Notice that we have defined the probability of a random variable (rather than a probability of an event).

We will also define the probability of a random variable conditioned on another random variable. This will be a matrix.

\Pr(Y\mid X) := \begin{pmatrix} \Pr(Y=y_1 \mid X=x_1) & \cdots &\Pr(Y=y_n \mid X=x_1) \\
\vdots & \ddots & \vdots \\
\Pr(Y=y_1 \mid X=x_m) & \cdots & \Pr(Y=y_n\mid X=x_m)\end{pmatrix} \in [0,1]^{m,n}

where m = \operatorname{card} (\operatorname{range} X) and n = \operatorname{card} (\operatorname{range} Y).

Pearl writes the above matrix as M_{y\,\vert\,x}. How can you remember which way is x and which way is y?
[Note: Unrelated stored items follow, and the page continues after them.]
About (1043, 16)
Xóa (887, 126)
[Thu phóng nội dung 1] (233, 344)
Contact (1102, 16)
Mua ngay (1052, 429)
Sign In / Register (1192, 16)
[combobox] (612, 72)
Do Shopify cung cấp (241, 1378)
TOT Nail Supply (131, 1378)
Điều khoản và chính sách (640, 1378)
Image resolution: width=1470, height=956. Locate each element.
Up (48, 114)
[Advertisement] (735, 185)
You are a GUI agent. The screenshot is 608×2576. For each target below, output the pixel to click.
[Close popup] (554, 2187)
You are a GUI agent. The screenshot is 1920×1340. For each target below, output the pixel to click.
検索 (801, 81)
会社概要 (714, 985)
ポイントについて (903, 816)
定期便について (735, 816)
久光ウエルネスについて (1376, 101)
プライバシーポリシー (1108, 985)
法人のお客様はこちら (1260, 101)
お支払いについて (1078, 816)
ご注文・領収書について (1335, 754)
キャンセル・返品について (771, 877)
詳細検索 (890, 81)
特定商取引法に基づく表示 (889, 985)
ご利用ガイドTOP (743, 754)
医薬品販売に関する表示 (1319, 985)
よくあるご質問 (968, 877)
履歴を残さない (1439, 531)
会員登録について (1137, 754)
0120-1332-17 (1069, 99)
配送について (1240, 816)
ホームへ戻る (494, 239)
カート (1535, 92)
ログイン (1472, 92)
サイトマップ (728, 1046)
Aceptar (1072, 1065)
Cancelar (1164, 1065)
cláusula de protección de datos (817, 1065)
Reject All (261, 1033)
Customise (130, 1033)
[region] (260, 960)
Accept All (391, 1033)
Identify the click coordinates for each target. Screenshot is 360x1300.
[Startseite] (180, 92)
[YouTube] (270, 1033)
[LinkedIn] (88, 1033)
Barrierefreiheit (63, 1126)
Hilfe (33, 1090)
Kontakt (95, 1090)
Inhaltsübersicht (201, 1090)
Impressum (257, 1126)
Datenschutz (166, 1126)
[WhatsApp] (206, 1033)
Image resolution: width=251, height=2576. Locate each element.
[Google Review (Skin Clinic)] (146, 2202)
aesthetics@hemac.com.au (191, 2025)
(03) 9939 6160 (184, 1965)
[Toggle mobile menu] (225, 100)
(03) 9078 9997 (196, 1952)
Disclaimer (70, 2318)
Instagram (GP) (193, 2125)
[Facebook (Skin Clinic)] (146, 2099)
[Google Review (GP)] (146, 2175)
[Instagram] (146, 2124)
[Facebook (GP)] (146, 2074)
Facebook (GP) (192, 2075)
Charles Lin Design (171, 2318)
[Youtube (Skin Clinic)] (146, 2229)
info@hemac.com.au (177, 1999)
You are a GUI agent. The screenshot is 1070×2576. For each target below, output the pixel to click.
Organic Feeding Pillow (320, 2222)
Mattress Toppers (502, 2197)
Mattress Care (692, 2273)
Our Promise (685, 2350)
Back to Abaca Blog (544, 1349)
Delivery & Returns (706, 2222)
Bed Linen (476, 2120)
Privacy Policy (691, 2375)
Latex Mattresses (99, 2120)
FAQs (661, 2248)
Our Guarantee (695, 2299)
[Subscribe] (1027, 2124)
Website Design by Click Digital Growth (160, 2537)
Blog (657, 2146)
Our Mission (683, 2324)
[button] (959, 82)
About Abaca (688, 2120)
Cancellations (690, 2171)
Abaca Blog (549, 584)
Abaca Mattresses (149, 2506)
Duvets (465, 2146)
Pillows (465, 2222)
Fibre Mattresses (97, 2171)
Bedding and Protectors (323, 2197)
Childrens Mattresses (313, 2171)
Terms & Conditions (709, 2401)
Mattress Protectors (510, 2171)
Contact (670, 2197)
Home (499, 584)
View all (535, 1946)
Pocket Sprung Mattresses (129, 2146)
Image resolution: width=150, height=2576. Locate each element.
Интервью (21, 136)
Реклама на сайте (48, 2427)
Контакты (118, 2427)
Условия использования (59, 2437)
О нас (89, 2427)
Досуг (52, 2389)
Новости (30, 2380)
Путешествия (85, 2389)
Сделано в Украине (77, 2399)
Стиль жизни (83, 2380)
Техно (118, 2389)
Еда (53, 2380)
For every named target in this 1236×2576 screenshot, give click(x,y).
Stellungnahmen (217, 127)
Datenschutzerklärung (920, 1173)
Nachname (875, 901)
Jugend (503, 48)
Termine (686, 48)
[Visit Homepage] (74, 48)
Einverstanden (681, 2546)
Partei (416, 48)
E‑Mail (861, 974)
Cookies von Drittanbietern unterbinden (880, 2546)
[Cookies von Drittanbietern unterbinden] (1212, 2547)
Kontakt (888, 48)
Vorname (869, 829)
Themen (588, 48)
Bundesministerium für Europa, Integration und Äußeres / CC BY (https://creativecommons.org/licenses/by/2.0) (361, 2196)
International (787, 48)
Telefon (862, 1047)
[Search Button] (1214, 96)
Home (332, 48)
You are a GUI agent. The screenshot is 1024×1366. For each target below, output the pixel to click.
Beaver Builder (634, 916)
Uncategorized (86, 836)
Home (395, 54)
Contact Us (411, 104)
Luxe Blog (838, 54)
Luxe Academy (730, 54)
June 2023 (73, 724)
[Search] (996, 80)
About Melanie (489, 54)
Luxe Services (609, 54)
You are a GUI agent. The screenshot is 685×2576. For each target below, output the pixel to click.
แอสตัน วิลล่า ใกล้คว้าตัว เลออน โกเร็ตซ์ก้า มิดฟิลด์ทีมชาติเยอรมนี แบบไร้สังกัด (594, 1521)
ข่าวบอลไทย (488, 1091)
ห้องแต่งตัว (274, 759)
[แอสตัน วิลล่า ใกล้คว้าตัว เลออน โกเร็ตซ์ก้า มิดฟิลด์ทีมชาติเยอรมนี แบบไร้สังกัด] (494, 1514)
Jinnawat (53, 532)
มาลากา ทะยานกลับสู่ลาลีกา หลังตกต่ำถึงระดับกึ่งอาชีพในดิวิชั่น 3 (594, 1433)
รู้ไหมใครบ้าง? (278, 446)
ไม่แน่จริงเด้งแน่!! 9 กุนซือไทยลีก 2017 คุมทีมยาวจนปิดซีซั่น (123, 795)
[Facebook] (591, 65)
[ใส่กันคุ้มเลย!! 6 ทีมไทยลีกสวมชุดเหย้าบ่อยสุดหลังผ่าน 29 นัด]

Pearl doesn't give any mnemonic for this, and I haven't thought of one yet. But this might not matter anyway; you can take the Pearlpill and say that all the matrices and vectors automatically reorient themselves to multiply along the common index!

I think the main problem with Pearl's notation is that sometimes the lowercase letters represent "possible values (in the abstract) of the variable" and other times they represent specific values. For example he writes:

f(x) \cdot M_{y\,\vert\,x} = \sum_x f(x)M_{y\,\vert\,x}

On the left side, f(x) is a vector and M_{y\,\vert\,x} is a matrix (representing the abstract possibilities), while on the right side, f(x) is a number and M_{y\,\vert\,x} is a vector (representing specific values)! The result is that you can't just look at something like "M_{y\,\vert\,x}" in isolation and know its type; you must always keep in mind the context. (This is similar to how in linear algebra, 0 can be a scalar or vector of any size, depending on what the surrounding expressions are. The difference is that here, all the expressions are relativistic in this sense, so you don't have anything to ground you on.)

My own opinion is that the formalism of random variables takes care of representing "abstract possibilities", so why not just use that?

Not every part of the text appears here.